Reality: What I wanted from our family is so far below where we are now and where we are striving to be. I have so much to learn, but I know I don’t want to be known simply for my attendance at church. I want to be a walking, talking, living, breathing example of a Christian life for Baby Gray. I want him to grow up not knowing anything else, but still longing to know Christ more, love Him, and do His will. We were placed into the hands of a wonderful church, and I couldn’t be more grateful for what it has taught us about what we need to be as Christians. God also hand-picked a Heart Group for us when we initially moved to the area. These have become some of our very best friends and great examples of marriage and family for us. 

Breaking it down: I have a lot of work to do to go from my prediction to my predicted “reality” as stated above. It’s worth the work, though. 

Checkin’ Up

Nine months. I still can’t get over it. Yesterday was Baby Gray’s nine month well check. I was so looking forward to finding out his height and weight. It is far too long between appointments! 

The nurse checked all his developmental tasks when we got there. In the meantime, Baby Gray shredded the paper on the examining table. He wanted to show off his pincer grasp as he pinched every square inch of the paper. He mimicked the nurse, “talked” to her, laughed at her, and enjoyed his time with her. He is so friendly! 

Finally, we got to go out to check his stats. He weighs 20 pounds, 8 ounces and is 27 3/4 inches long. His head is 18+ inches–plenty of room for that big ol’ brain! Dr. Miller was very pleased with his weight this time around. As much as he eats, I don’t know how we would do anything any differently! 

They gave me the option of checking him for anemia, which I decided to do. I am borderline anemic a lot of times, so I wanted to be sure he was getting enough iron. His initial scan came back fine. They put some gauze and a band-aid on his finger where they did the poke. Big mistake! He wanted that band-aid in his mouth. When the blood stopped, Dr. Miller kindly threw away the alluring band-aid. 
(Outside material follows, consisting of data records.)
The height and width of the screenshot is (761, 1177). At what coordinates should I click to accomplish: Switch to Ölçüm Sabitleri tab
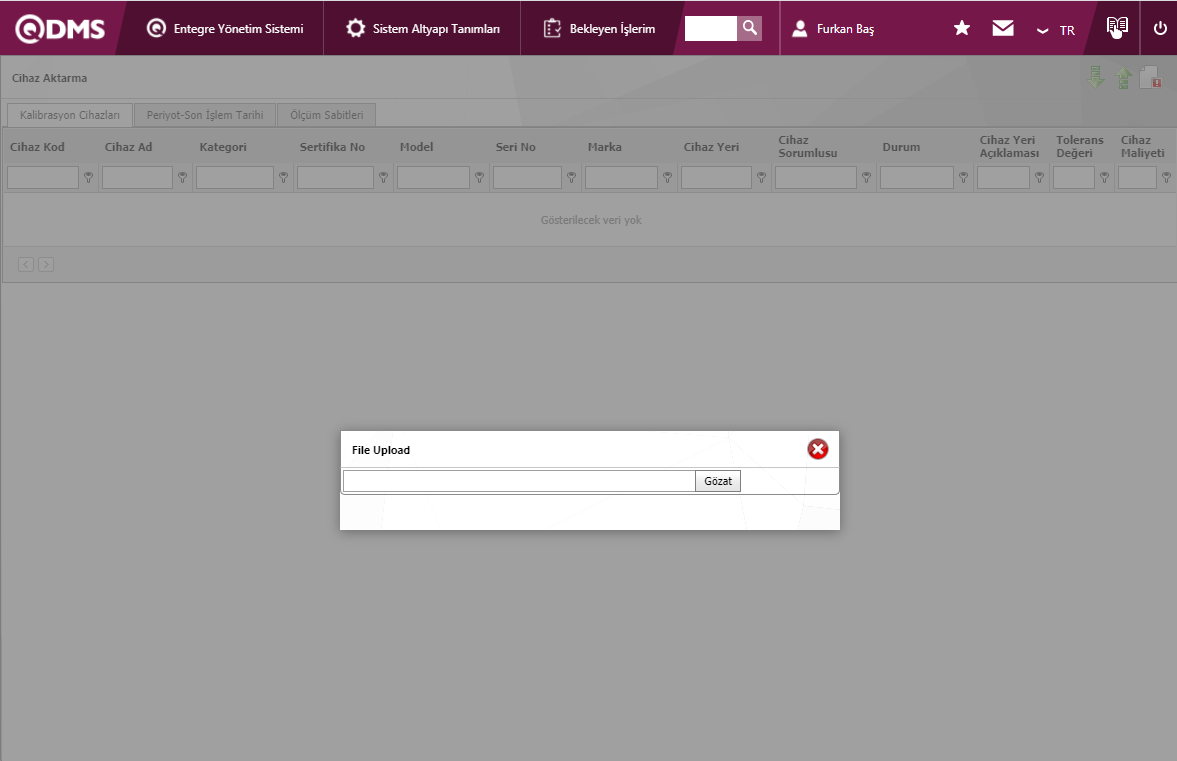tap(326, 115)
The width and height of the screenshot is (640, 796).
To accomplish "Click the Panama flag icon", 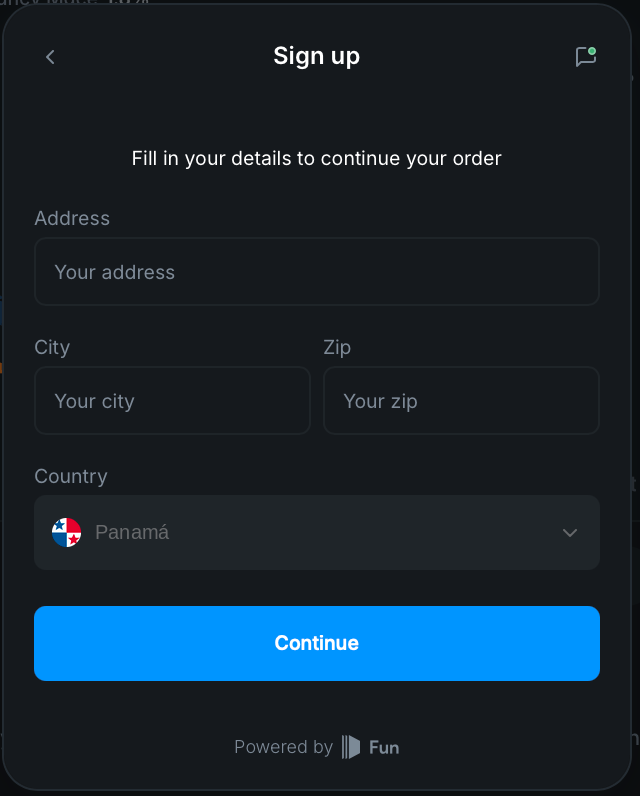I will pos(66,533).
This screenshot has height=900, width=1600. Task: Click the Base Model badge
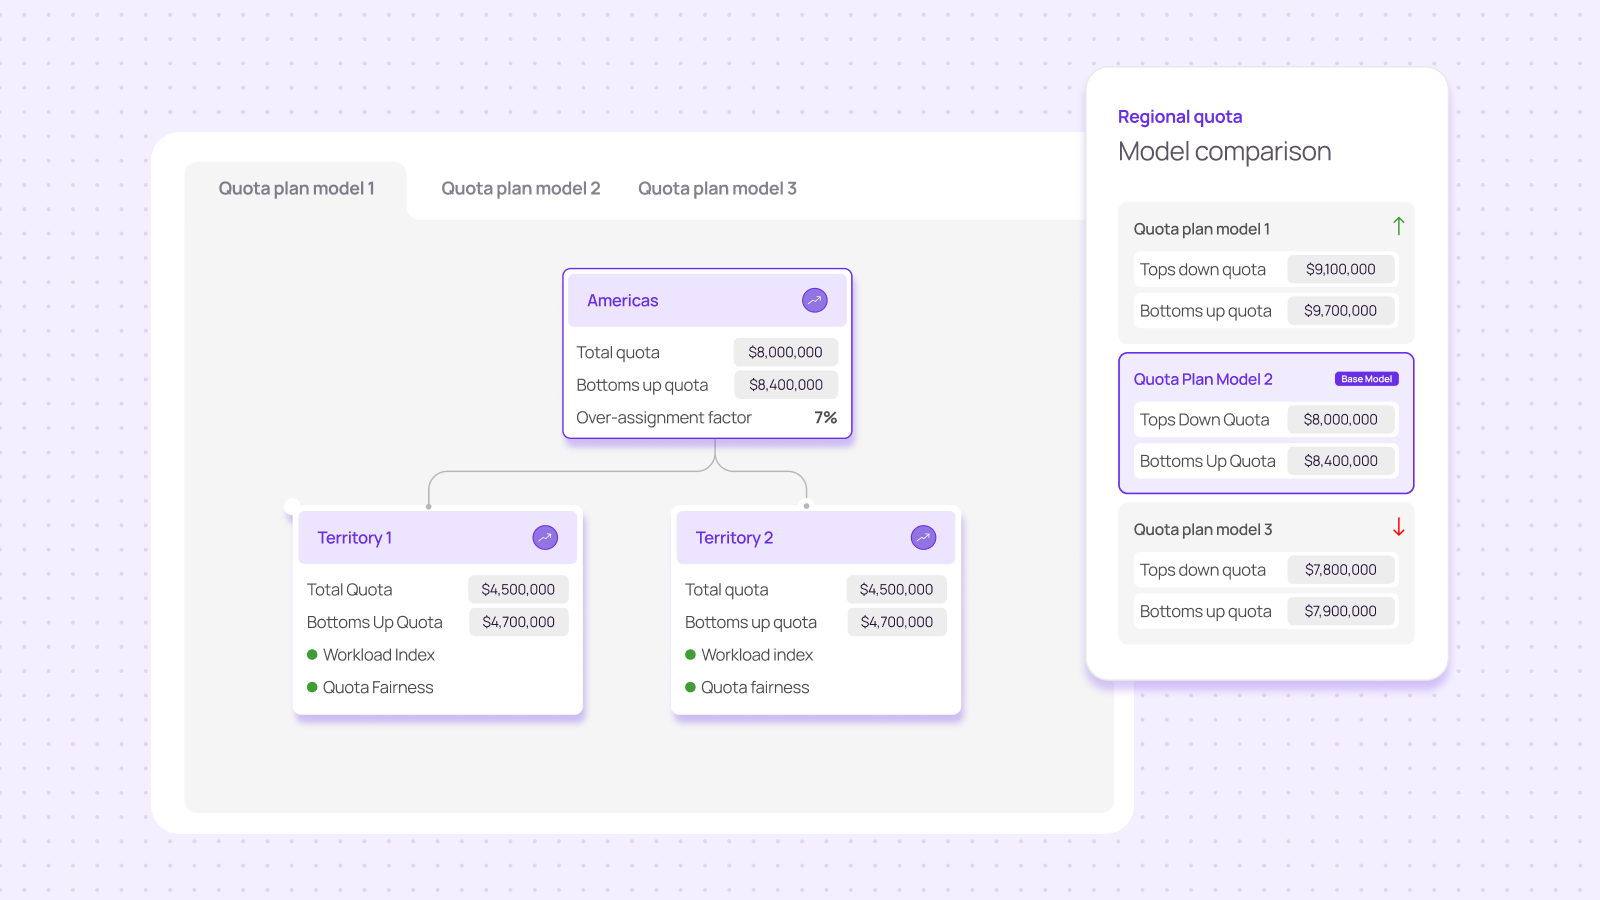click(x=1366, y=379)
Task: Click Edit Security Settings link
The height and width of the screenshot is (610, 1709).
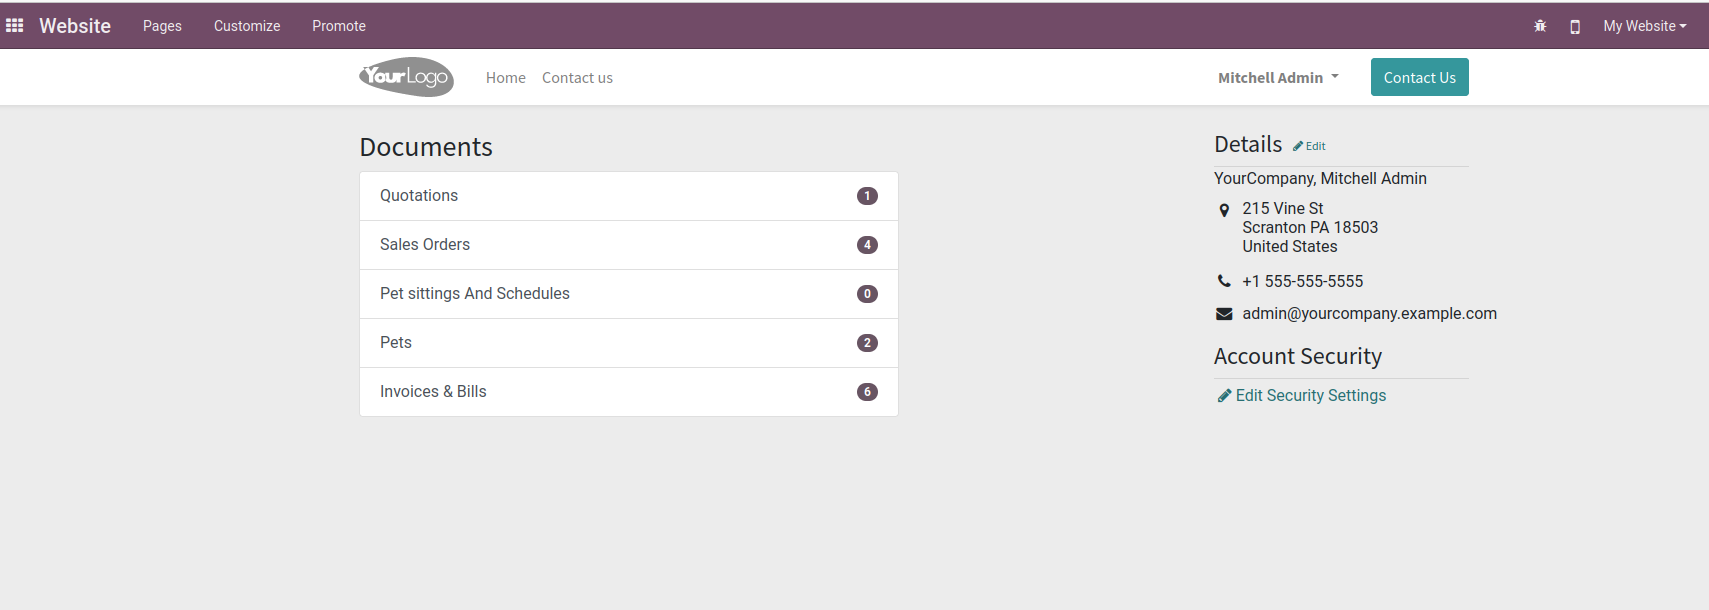Action: (1310, 395)
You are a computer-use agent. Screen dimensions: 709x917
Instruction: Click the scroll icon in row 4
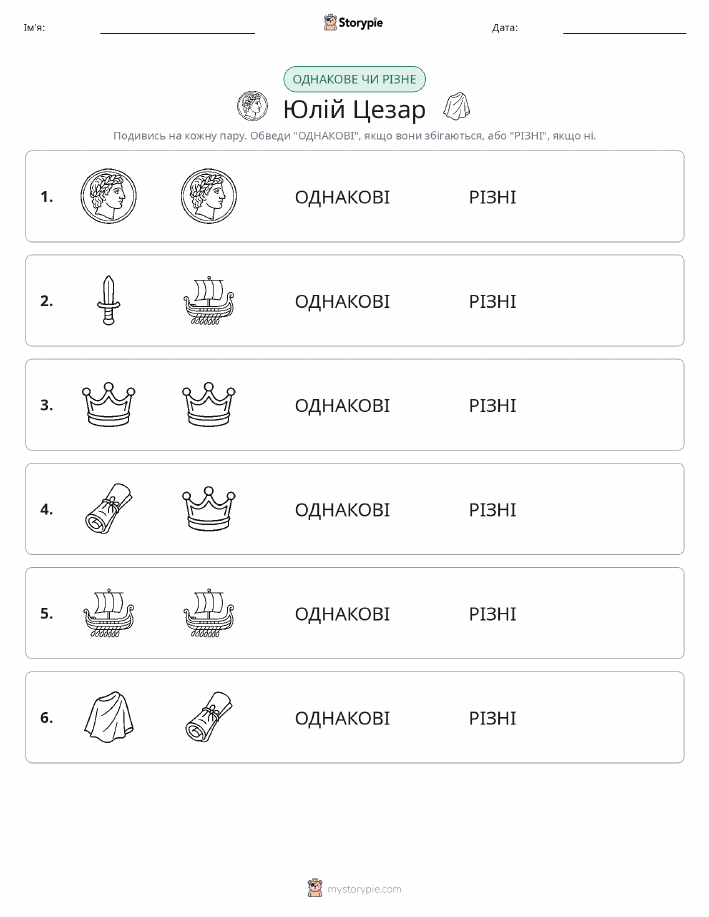pyautogui.click(x=109, y=509)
He had to get one vaccine while we were there, so he had another band-aid for that on his thigh. This band-aid was under the leg of his shorts, so I didn’t think much of it. We went to run errands for part of the afternoon, and I noticed he was chewing on something. I hadn’t given him any snacks in several hours. I could see it was a white-looking rectangle; when I fought it away from him, it was the band-aid from his thigh. He pulled it off and ate it! It took some work, but he got it. Thank goodness I found it before he swallowed it.

The Home Stretch

Yesterday was Baby Gray’s nine-month birthday! WOW! He’s already three-quarters of the way (insert bad LeBron joke here) to his first birthday. I can’t believe it!

We spent most of his “birthday” in the car, so I didn’t even get a photo. I’m hoping to take some photos today because it’s beautiful outside. I know, I know, I’m up for mommy of the year again… 

Just to recap, at nine months old, Baby Gray is: 
  • army crawling.
  • pulling up.
  • babbling (he uses /m/, /d/, /b/, and the vowels).
  • eating finger foods with an almost-developed pincer grasp (he still grabs fistfuls when he gets in a hurry).
  • sleeping from 8:00 pm to about 7:00 or 8:00 am.
  • laughing at those around him.
  • very interested in all things electronic.
  • experiencing some separation anxiety, especially when I am close enough for him to see.
  • so excited when Daddy walks in the door each evening.
It’s so fun to watch him grow, learn, and explore! I can’t believe we’re so close to the one year mark!